Industry view on risk a mistake
The way the industry defines risk is a mistake and is more multidimensional than just the volatility in the price of an asset, Atrium Investment Management believes.
According to Atrium, the volatility and low growth in investment markets has exposed the shortcomings of many of the traditional asset management models and its definition of risk.
The firm's chairman Chris Cuffe, said the definition was much more than the volatility in the price of an asset.
"I get sick to death of it because it's really such a one dimensional look of what risk is and the reason why people do that is because you can measure it. You can see it on paper and launch it on a screen," he said.
"It is multidimensional is and often very hard to define in numeric ways and there's a lot of experience comes with understanding what risk is and risk to me is for an investor is the possibility of the permanent loss of capital, it's not the possibility of prices going up and down in different durations over the short term."
Atrium's chief executive, Alex Hone, said it was a mistake that the industry took the view of risk as just benchmarking, tracking error, volatility, and all things from a fiduciary standpoint.

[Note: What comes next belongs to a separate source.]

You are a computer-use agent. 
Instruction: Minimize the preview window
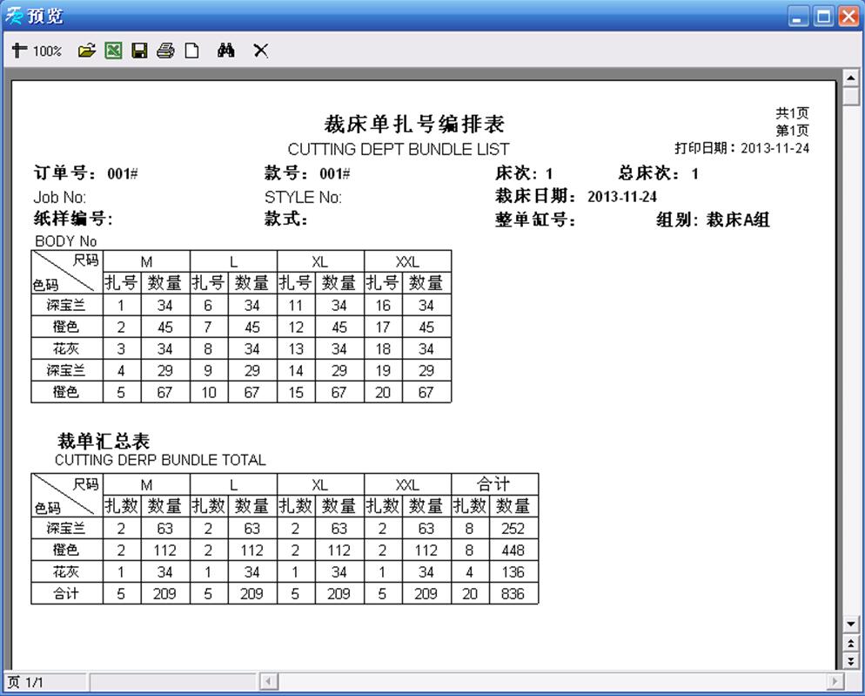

"At the end of the day for us it's far more about understanding the intrinsic risk of an asset in not performing or expecting it to do over time," Hone said.
With their portfolio, Atrium steers away from the traditional asset allocation with less equities and more alternatives to increase flexibility in risk management for a better outcome.
"A lot of firms define the way they approach or look at risk as risk to their shareholders as opposed to investors," Cuffe said.
The firm said it achieves these outcomes through active investment management and focused asset diversification.
Hone said they defined risk factors as equity, alpha, illiquidity, currency, duration, interest rates, and credit.